RECORDS FOR PROCESSING:

# # # # #

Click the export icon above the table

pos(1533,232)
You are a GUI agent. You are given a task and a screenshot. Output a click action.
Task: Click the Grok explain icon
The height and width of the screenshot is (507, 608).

# # # # #

WHAT THE TASK REQUIRES:
Repeat the whole of the data verbatim, as it reads above.

RESULT OF THE TASK:
Click the export icon above the table

pos(1533,232)
You are a GUI agent. You are given a task and a screenshot. Output a click action.
Task: Click the Grok explain icon
The height and width of the screenshot is (507, 608).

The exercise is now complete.